[START]

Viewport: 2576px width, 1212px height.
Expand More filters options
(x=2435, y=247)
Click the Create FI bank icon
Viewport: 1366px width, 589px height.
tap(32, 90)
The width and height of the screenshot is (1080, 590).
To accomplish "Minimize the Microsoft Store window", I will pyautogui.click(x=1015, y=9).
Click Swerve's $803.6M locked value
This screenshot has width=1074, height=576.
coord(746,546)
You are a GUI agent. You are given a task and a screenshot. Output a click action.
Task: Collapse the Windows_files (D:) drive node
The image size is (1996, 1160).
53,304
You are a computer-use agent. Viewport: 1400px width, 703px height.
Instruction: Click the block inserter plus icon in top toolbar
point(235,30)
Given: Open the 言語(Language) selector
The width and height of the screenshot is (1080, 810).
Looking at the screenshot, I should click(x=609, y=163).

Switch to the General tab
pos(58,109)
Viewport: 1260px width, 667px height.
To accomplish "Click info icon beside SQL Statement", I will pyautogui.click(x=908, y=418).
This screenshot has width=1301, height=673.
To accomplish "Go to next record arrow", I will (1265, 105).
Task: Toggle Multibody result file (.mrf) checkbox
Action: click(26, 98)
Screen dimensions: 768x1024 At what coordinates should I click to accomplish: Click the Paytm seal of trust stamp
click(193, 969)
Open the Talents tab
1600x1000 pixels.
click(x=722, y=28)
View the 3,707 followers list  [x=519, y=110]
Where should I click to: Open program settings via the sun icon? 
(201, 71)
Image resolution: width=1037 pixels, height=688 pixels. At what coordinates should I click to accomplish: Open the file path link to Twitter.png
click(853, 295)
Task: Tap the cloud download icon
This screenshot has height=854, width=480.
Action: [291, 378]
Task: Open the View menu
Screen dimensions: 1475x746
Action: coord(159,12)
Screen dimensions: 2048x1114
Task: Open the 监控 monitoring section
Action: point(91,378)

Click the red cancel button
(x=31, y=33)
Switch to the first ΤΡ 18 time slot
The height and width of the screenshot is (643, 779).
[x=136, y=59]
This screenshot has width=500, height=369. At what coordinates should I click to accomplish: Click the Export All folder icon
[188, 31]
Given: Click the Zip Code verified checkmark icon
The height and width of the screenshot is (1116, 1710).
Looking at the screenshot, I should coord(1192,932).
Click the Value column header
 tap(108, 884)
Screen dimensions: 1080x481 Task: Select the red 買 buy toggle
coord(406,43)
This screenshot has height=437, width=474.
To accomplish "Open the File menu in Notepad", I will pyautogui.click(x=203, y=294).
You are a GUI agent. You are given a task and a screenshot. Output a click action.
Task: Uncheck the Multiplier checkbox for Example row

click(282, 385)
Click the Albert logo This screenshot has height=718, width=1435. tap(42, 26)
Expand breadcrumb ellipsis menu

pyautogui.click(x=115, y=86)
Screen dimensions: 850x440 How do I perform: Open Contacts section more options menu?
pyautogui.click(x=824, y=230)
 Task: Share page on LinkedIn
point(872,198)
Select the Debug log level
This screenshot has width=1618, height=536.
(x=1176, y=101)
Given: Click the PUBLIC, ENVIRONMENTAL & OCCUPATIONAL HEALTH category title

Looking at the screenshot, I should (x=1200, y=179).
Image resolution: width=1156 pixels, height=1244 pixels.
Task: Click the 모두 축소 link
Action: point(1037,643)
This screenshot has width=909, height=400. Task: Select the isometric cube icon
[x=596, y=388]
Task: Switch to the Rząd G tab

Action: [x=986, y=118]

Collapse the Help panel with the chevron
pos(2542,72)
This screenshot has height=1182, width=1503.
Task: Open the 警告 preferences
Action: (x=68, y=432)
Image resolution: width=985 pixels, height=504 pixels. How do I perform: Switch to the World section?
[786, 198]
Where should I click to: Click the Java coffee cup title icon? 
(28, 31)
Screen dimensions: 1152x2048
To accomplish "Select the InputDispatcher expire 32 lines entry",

[END]

- [Problem statement]: Copy out the items above, starting with the line containing "Image resolution: width=1037" and ending with the line containing "(x=31, y=33)", including both of those lines, with every line kept word for word.

- [Written response]:
Image resolution: width=1037 pixels, height=688 pixels. At what coordinates should I click to accomplish: Open the file path link to Twitter.png
click(853, 295)
Task: Tap the cloud download icon
This screenshot has height=854, width=480.
Action: [291, 378]
Task: Open the View menu
Screen dimensions: 1475x746
Action: coord(159,12)
Screen dimensions: 2048x1114
Task: Open the 监控 monitoring section
Action: point(91,378)

Click the red cancel button
(x=31, y=33)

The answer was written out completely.